Here's How BMW and Porsche Plan to Beat Tesla
Both Porsche and BMW have plans for electric and even self-driving cars, and are calling out Tesla before they hit the market.
The future of automotive technology won’t be dictated only by the experiments and blue-sky ideas of Elon Musk.
Automakers in Germany know this, and intend to disrupt whatever perceived control the Tesla CEO has in the electric vehicle game.
On Friday, Porsche OK’d production on its first “100 percent electrically powered” vehicle, while earlier in the month, BMW chief Harald Krüger criticized Tesla’s autopilot feature, saying that his company will unveil superior autonomous driving tech when its plans are fully hatched.
While competition is something that Musk welcomes, he can’t be especially thrilled about Krüger taking rhetorical jabs at Tesla’s autopilot software.

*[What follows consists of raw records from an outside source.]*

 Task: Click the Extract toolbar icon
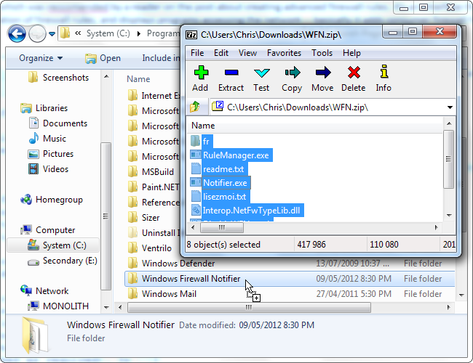pyautogui.click(x=231, y=73)
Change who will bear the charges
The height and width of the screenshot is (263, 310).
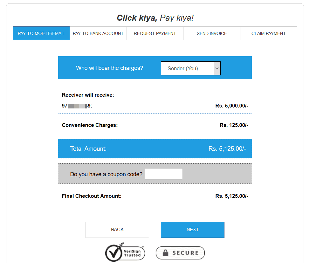coord(190,68)
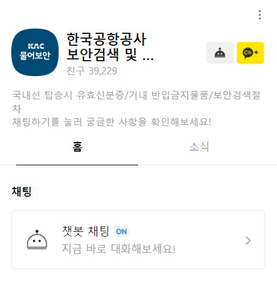
Task: Click the 채팅하기를 눌러 궁금한 사항 description line
Action: [x=112, y=122]
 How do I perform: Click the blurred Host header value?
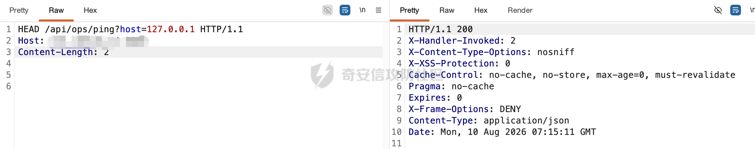click(98, 41)
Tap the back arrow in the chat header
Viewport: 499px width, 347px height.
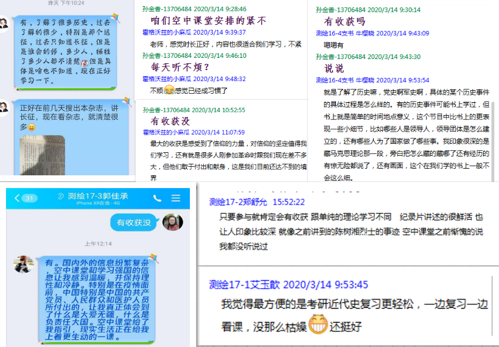(x=17, y=198)
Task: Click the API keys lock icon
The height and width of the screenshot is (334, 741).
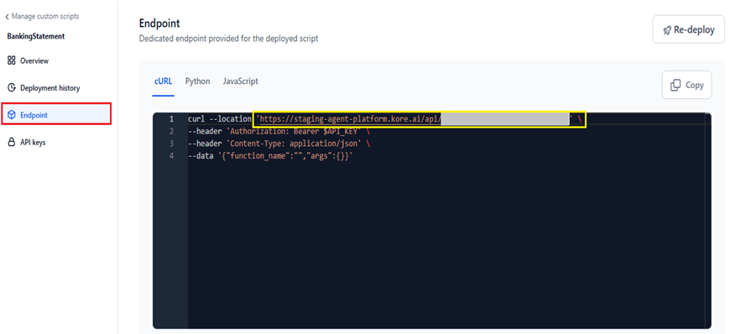Action: coord(12,142)
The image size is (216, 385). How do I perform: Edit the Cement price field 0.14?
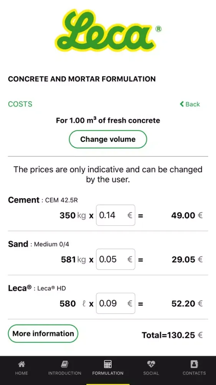pyautogui.click(x=115, y=215)
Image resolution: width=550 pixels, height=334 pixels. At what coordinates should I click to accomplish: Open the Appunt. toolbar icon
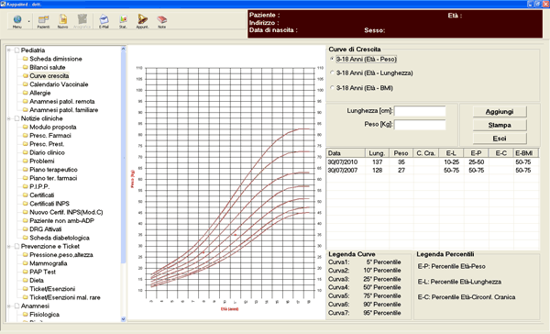point(142,20)
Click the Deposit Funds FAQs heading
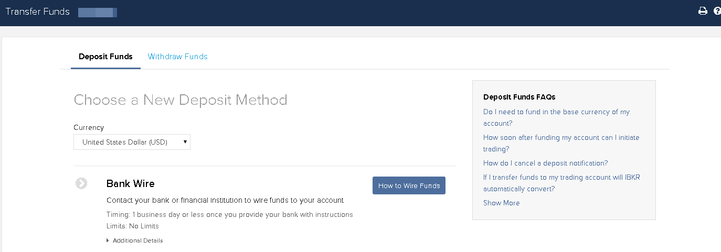 pos(519,97)
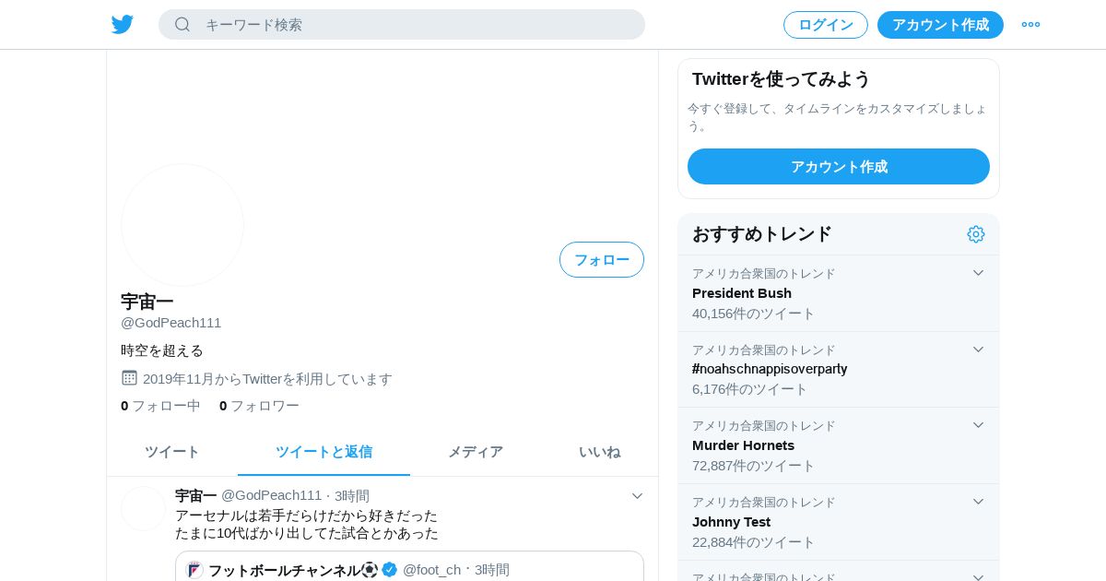Switch to the いいね tab
This screenshot has width=1106, height=581.
pos(600,452)
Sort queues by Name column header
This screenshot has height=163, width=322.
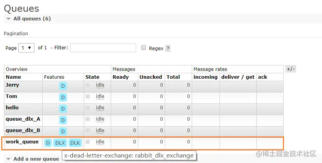[x=13, y=77]
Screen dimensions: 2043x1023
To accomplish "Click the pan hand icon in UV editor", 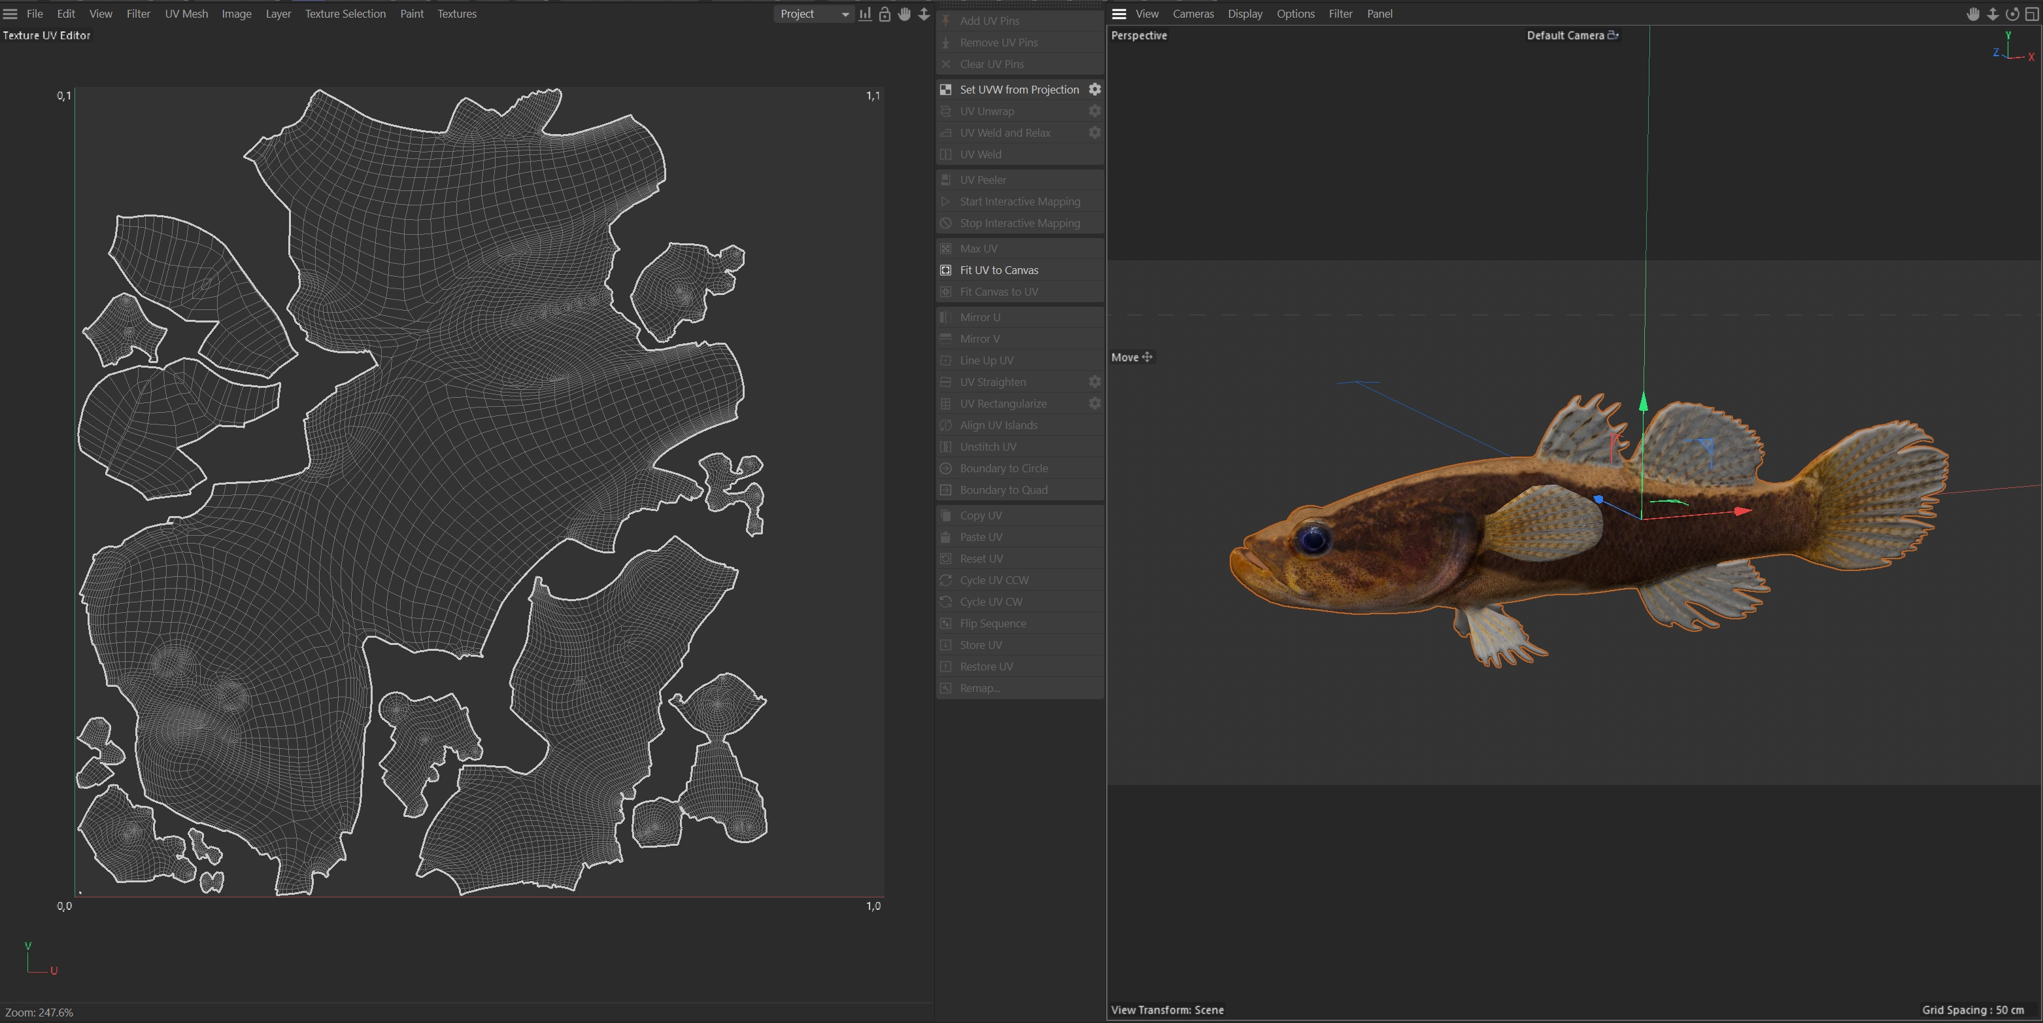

Krüger’s disdain might be somewhat plausable from a competitor playing catch-up — especially so when examining Autopilot’s somewhat tenuous, albeit positive beginnings — but he believes that BMW will develop self-driving technology, and roll it out more seamlessly than Tesla — which has come in for criticism as well as “life-saving” praise.
Speaking with German website Handelsblatt, Krüger likened Tesla to a player in the “app-industry,” which it is not:
“In the app industry, you can launch products on the market that are 70 to 80 percent ready and then complete their development with the customer. That is absolutely impossible with safety features in a car.
Autopilot is still in its beta-phase, adapting steadily as more Teslas dot highways across the world. Krüger claims that BMW’s rebuttal to autopilot won’t follow a similar trajectory, though, noting that “our technology must be 100 percent reliable,” before it hits the market.
BMW released the its own electric vehicle, the i3, in 2013, and the company’s BMW 7 series maintains a self-parking function.
Porsche also poses a threat to Tesla, and announced Friday it would start production on its large-scale EV project called Mission E. Porsche executives weren’t quick to fling any barbs in Tesla’s direction, although they’re touting the Mission E prototype vehicle, in addition to the company’s new Factory 4.0 — which will extend production on electric motors following a 700 million Euro investment — as the “dawn of a new age.”
Porsche extolled the Mission E’s specs in a press release on Friday:
“In concept form, the four-door car with four individual seats has a system power output of over 600 hp (440 kW). The vehicle thus is expected to achieve both acceleration of 0 to 100 km/h in under 3.5 seconds with a planned maximum range of more than 500 kilometers. When charged using an 800-volt charger unit which is planned to be specially developed for the car, which is twice as powerful as today’s quick-charge systems, the lithium-ion batteries integrated within the vehicle floor could be recharged to the 80 percent level after just 15 minutes.”
Both BMW and Porsche will enter the EV fray with a decidedly trusted brand and legacy of customer satisfaction, but they’ll likely be scrambling to match what Tesla has already cemented for itself: The company unveiled the size and scope of its gargantuan production facility — the Gigafactory — last month, and hopes to be producing 500,000 vehicles by 2020.
German automakers will also have the arduous task of overshadowing the glut of nearly 1,000 Tesla chargers already lining highways across the United States.